28 Dec 2019

Tom Roa - Translating classics into te reo

From The Weekend , 11:04 am on 28 December 2019

Associate Professor Tom Roa from Waikato University has translated Alice in Wonderland into te reo Māori and parts of his translation have been used at a new exhibition at Te Papa in Wellington - Wonderland.

Roa was introduced to, and entranced by, Alice as a young boy when his teacher would sit class down for an afternoon reading, he says.

Tom Roa at the Alice In Wonderland Opening December 06, 2019 in Wellington, New Zealand.

Photo: 2018 Mark Tantrum

"Just imagine this snotty-nosed barefooted, tousle-haired young Māori boy, listening to the story about this young girl following a rabbit down a rabbit hole and falling into this unbelievable world, that just captured me.

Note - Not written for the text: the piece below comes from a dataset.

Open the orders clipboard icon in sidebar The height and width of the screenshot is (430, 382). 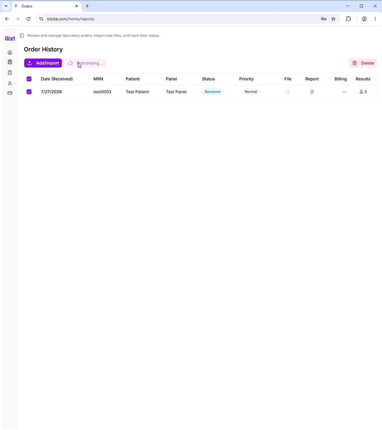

"And I suggest that it was a transformation for me at a very young age. I just sat there arms and legs folded in a trance at the story that Mrs Lucksmore read.

"And then when she would close the book of the of the afternoon, I'd look around and all my mates were asleep. I was the only one awake and I'm going 'can't you fellas hear this?'"

Bringing Alice to life through Māori was an exercise in capturing the intent of Lewis Carroll's writing, Roa says.

"The idioms are very Victorian English, a major part of the challenge was reflecting that idiom, but not so that it would be old, old Māori. So, in addressing that, in my mind's ear, I'd ask myself now what would my mum say?

"So, for example, 'Anon, to sudden silence won, in fancy they pursue. The dream-child moving through a land. Of wonders wild and new, In friendly chat with bird or beast- And half believe it true.'

"So that poetry in Māori we don't have the rhyming of pursue with new with true, but we have other stylistic devices."

Roa made use of repetition and alliteration to capture the music of Carroll's writing, he says.

One passage in Alice about fat Father William doing somersaults he told to his grandson - who speaks Māori as his first language.

"I was just playing and my grandson rolls on the floor and just burst out laughing and in Māori said 'that is just so crazy that old fat man rolling on the floor out the door,' in Māori we're having this conversation.

"I think that in the flavour of Wonderland, that's something that Lewis Carroll was really trying to achieve, to get children's minds' eyes, capturing his word pictures.

"I'm very pleased with that Father William piece, in my grandson's mind's eye I was drawing a picture of this adventure that Alice was undertaking in Wonderland, which I think that if I'd read it to him in English, may not have been the same."

Roa and his wife made the decision to raise their children as Māori speakers 40 years ago.

"That commitment to the language, in and of itself, for itself was something that for many of our peers was strange. The climate of that time was that Māori wouldn't get you anywhere.

"But Robin and I felt that we would be doing our children a disservice if we didn't give them the opportunity to explore their world using our mother tongue."

His next project is to translate The Hobbit.

"To a certain extent, a secondary part of this venture is providing that opportunity so that people can have an exploration of Bilbo Baggins' world through a Māori lens using Māori language as that hearing aid."

And like Alice it is not just a simple exercise in translation, he says.

"We're not just taking words from one language and chucking them into another language. We're ensuring that from the source context the intention of the speaker, or the intention of the writer, is caught in the target language."

Roa says after his teacher had finished reading Alice in Wonderland to his class all those years ago, she gave him the book to take home.

"Unfortunately, not long after that, our little town of Ōtorohanga was flooded and not thinking too much about how big the flood would be, we left things on the top bunk in the girls' room.

"So that copy of Alice is probably down some rabbit hole somewhere else, and maybe some wonderful white rabbit somewhere is enjoying Alice's adventures in that space."